Machine Learning Data Analyst

You will design, build, and maintain automated data pipelines for collection, labeling, validation, and metric computation to support ML training and evaluation. You will establish and monitor data and labeling quality standards, perform accuracy audits and root-cause analysis, and implement automated model evaluation metrics and reporting.
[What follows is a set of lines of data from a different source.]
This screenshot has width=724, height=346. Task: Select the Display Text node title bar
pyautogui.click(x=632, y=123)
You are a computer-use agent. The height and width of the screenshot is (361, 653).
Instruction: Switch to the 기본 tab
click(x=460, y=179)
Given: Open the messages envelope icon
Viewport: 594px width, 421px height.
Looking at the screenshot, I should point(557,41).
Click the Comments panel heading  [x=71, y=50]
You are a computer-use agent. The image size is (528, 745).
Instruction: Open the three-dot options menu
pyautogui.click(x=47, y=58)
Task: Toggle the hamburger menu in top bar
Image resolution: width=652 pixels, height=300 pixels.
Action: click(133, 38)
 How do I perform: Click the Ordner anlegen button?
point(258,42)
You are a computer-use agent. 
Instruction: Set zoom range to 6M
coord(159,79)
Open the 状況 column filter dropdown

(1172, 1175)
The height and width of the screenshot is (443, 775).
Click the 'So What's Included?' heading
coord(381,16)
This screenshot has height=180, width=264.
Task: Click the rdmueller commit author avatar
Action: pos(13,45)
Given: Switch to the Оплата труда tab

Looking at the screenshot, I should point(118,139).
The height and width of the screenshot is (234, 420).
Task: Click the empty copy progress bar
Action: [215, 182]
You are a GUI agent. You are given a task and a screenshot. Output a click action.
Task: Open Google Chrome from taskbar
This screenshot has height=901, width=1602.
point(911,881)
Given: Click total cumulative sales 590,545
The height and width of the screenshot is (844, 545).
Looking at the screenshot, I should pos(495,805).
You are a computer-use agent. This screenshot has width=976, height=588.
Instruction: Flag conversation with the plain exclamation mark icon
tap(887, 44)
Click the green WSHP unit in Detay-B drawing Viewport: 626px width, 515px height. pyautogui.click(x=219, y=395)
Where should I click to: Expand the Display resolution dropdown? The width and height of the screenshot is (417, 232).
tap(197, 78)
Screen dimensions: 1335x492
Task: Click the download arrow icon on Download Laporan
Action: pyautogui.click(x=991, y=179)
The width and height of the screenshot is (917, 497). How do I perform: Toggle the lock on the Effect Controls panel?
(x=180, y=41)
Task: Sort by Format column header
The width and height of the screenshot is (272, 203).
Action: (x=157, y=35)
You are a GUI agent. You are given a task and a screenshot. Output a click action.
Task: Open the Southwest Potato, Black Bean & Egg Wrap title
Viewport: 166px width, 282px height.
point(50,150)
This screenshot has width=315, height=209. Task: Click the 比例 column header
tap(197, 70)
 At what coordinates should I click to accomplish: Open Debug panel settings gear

You will build scalable systems for performance tracking, dashboards, and monitoring, develop and operate workflow orchestration (Airflow, Prefect, or similar), write clean Python and performant SQL for large datasets (including Redshift and related AWS tooling), and collaborate with ML engineers, analysts, and product stakeholders to prioritize work and unblock execution.

Responsibilities

  • Design, build, and maintain automated data pipelines for collection, labeling, validation, and metric computation that support ML training and evaluation
  • Establish and monitor data and labeling quality standards and drive consistency checks, accuracy audits, and root-cause analysis
  • Define, implement, and automate model evaluation metrics and reporting that reflect real-world product use cases and business goals
  • Build scalable systems for performance tracking, dashboards, and monitoring to enable fast, data-driven decisions
  • Develop and operate reliable workflow orchestration (Airflow, Prefect, or similar) to schedule, observe, and troubleshoot end-to-end pipelines
  • Write clean, maintainable Python code and performant SQL to process large datasets, leveraging AWS Redshift and related AWS tooling
  • Partner closely with ML engineers, analysts, and product stakeholders to prioritize work, unblock execution, and improve internal tooling for analysis and evaluation

Requirements

  • 3+ years of experience as a Data Analyst or in a similar data infrastructure role
  • Strong Python programming skills with focus on clean, maintainable code
  • Solid SQL expertise and experience with cloud or columnar databases such as AWS Redshift
  • Hands-on experience with workflow orchestration tools such as Airflow, Prefect, or Dagster
  • Proven experience in data quality management, data preparation, or ML data pipelines
  • Understanding of metric computation, data labeling, and automation in ML workflows
  • Strong collaboration and problem-solving skills
  • Background in mathematics, physics, or engineering

Benefits

  • Flexible working hours and workplace
  • Open vacation policy